Non solo. Secondo Taibbi, a marzo 2021 i dirigenti di Twitter fecero circolare internamente dei «bollettini» del dipartimento per la Sicurezza interna che «sottolineavano la necessità di una maggiore collaborazione tra le forze dell’ordine e i partner del settore privato». «Ciò che la maggior parte delle persone considera il deep state», ha sottolineato il giornalista, «è in realtà un’intricata collaborazione di agenzie statali, appaltatori privati e ong (a volte finanziate dallo Stato)». «Invece di dare la caccia a pedofili o terroristi, l’Fbi ha molti agenti che analizzano e segnalano in massa i post sui social media. Non come parte di un’indagine penale, ma come un’operazione di sorveglianza permanente e fine a sé stessa», ha concluso Taibbi.
A tal proposito, è recentemente emerso che, nel dicembre 2020, Roth, testimoniando davanti alla Federal election commission, raccontò di numerosi incontri avvenuti tra i vertici di Twitter e l’Fbi nelle settimane precedenti alle ultime elezioni presidenziali americane. «In questi incontri mi è stato detto che la comunità di intelligence si aspettava che persone associate a campagne politiche sarebbero state oggetto di attacchi di hacking e che il materiale ottenuto attraverso tali attacchi di hacking sarebbe stato probabilmente diffuso su piattaforme di social media, incluso Twitter», affermò, per poi aggiungere: «Ho anche appreso in questi incontri che c’erano voci, secondo cui un’operazione di ’hack and leak’ avrebbe coinvolto Hunter Biden». Fu d’altronde a metà ottobre 2020 che il New York Post pubblicò l’ormai famoso scoop sul figlio dell’attuale presidente americano: scoop che venne prontamente censurato da Twitter, su indicazione - tra gli altri - dello stesso Baker (che pure, in una nota interna, aveva ammesso di non possedere sufficienti prove del fatto che quell’articolo fosse frutto di hackeraggio). Senza poi ovviamente trascurare la censura sanitaria, di cui fece le spese Jay Bhattacharya: professore di medicina a Stanford, «colpevole» di aver criticato i lockdown in pandemia.
L’ultima tranche dei Twitter Files, neanche a dirlo, ha irritato non poco i repubblicani. «Chiunque abbia a cuore la libertà di parola dovrebbe essere indignato», ha tuonato il deputato James Comer.
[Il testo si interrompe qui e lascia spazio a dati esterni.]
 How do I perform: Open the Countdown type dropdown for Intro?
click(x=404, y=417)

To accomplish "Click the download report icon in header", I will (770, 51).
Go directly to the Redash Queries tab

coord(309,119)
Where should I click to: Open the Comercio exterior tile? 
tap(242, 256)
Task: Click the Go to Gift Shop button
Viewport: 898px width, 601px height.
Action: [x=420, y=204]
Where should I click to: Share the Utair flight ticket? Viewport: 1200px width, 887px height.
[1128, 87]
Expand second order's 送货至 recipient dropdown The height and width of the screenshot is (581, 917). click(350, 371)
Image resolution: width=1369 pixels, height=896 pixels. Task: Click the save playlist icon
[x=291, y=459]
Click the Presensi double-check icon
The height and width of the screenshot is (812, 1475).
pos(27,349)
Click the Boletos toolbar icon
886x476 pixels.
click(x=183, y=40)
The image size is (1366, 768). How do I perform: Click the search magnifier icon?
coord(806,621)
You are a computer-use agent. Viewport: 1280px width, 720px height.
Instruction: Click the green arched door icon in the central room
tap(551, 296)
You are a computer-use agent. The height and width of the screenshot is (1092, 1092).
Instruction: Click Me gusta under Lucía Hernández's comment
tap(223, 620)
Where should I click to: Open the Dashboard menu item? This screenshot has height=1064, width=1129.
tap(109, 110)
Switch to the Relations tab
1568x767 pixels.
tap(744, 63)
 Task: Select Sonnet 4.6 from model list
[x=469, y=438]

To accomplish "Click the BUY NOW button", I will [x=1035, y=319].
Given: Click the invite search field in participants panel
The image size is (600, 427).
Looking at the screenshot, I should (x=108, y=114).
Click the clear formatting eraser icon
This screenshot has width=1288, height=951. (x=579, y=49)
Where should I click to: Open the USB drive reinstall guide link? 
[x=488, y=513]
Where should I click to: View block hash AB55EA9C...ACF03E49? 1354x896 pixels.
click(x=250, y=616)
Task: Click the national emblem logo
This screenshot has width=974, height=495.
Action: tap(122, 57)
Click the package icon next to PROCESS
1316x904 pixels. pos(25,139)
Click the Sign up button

D’altronde, è vero che sono finiti oggetto dell’attenzione censoria sia post di destra che di sinistra. Tuttavia, come dimostrato dalle precedenti tranche dei Twitter Files, l’azienda ha sempre presentato un chiaro sbilanciamento a favore dei dem (visto anche che, nei cicli elettorali del 2018 e del 2020, i suoi dipendenti avevano pesantemente finanziato l’asinello). Non è d’altronde un caso che l’attività di oscuramento dei post di Trump fosse iniziata molte settimane prima dell’irruzione in Campidoglio. Così come non è un caso che il blocco del suo account sia arrivato (anche) dietro pressione di Michelle Obama e dell’Anti Defamation League (organizzazione che, dal 2015, è guidata da Jonathan Greenblatt, che lavorò nell’amministrazione Obama tra il 2011 e il 2014). Certo: Musk non è esente da aspetti controversi (aveva di recente bandito da Twitter alcuni giornalisti a lui sgraditi, salvo poi reintegrarli nelle scorse ore). Ma quello che è accaduto ai tempi di Dorsey è di una gravità inaudita per una democrazia liberale. E in tanti (troppi) fanno gli gnorri.